Mordechaj Vanunu, który spędził 18 lat w więzieniu za ujawnienie izraelskiego programu zbrojeń jądrowych, prosi norweski komitet Pokojowej Nagrody Nobla, by nie brał pod uwagę jego nominacji do tej nagrody. Izraelczyk wyszedł z więzienia w 2004 roku, ale wciąż nie wolno mu opuszczać kraju.

W liście do norweskiego komitetu noblowskiego Vanunu napisał, że nie chce nagrody, którą wcześniej otrzymał prezydent Izraela Szimon Peres. Vanunu uważa Peresa za ojca izraelskiej bomby atomowej i nie chce być z nim w żaden sposób łączony.

Peres otrzymał Pokojową Nagrodę Nobla wspólnie z przywódcą Palestyńczyków Jaserem Arafatem i ówczesnym izraelskim premierem Icchakiem Rabinem w 1994 roku za starania o zakończenie konfliktu izraelsko-palestyńskiego. Peres był wtedy szefem izraelskiej dyplomacji.

Sekretarz noblowskiego komitetu Geir Lundestad potwierdził, że zostały już zgłoszone nominacje dla Vanunu, ale nie zdradził przez kogo. Nominacje, zawsze objęte tajemnicą, rozpatrywane są przez 5-osobowy komitet 9 marca.
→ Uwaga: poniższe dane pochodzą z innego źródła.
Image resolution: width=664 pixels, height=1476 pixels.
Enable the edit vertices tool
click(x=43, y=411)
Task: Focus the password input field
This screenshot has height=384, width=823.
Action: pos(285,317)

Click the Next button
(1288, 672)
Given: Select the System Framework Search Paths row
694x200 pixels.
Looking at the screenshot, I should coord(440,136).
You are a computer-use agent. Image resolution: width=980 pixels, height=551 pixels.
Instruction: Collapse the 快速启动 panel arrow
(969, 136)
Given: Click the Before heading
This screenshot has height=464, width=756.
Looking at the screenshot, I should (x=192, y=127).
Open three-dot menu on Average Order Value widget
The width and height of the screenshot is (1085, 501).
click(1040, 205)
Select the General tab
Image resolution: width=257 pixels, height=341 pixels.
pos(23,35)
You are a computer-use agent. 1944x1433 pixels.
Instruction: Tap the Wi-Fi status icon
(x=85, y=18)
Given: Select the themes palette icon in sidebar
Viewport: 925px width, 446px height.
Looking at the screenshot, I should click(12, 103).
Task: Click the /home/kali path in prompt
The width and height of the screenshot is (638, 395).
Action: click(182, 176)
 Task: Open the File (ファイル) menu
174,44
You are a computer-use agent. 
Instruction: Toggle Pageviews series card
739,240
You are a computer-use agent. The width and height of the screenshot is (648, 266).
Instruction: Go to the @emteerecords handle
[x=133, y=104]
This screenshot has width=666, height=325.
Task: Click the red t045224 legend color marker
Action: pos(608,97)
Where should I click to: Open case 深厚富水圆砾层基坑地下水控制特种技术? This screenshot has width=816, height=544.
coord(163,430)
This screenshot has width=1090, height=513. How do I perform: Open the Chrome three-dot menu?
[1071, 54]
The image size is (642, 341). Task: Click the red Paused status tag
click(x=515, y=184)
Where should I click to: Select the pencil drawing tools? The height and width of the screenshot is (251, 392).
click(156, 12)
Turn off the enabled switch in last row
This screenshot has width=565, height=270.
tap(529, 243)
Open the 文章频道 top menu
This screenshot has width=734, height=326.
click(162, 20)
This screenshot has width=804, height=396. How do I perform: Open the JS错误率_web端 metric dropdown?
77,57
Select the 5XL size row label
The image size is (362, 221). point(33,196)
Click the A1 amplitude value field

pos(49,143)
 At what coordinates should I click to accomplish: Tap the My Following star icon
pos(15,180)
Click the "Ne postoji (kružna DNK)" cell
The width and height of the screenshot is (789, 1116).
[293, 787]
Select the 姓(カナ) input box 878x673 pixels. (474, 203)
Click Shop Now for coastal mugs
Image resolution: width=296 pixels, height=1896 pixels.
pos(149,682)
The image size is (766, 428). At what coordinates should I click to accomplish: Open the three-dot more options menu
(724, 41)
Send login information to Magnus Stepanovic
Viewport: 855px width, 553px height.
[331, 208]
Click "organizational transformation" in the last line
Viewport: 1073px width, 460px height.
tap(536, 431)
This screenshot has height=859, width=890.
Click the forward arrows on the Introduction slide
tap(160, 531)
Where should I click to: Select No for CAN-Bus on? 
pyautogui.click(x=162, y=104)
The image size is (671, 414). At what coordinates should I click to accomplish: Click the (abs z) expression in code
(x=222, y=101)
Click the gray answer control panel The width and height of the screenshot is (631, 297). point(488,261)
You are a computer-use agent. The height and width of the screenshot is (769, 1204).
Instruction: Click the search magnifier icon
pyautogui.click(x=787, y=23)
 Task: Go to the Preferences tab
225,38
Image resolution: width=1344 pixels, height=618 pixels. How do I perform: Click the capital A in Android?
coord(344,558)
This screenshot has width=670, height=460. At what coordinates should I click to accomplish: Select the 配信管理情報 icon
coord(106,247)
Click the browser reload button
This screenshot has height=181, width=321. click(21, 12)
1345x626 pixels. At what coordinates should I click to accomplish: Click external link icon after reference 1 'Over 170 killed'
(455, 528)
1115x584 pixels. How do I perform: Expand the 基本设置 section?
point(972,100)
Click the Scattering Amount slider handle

Kandydatów zgłaszają m.in. poprzedni laureaci Pokojowej Nagrody Nobla.

Izraelczyk podobną prośbę zgłosił w zeszłym roku, dodając, że nie zna podobnego przykładu "profilaktycznej" odmowy jeszcze przed przyznaniem nagrody.

Według noblowskiej strony internetowej, jedyną osobą, która odmówiła przyjęcia nagrody, był polityk z Wietnamu Północnego Le Duc Tho, który otrzymał ją w 1973 roku razem z amerykańskim sekretarzem stanu Henrym Kissingerem. Wietnamczyk nie przyjął jej, uzasadniając to faktem, że w jego kraju trwa w dalszym ciągu wojna.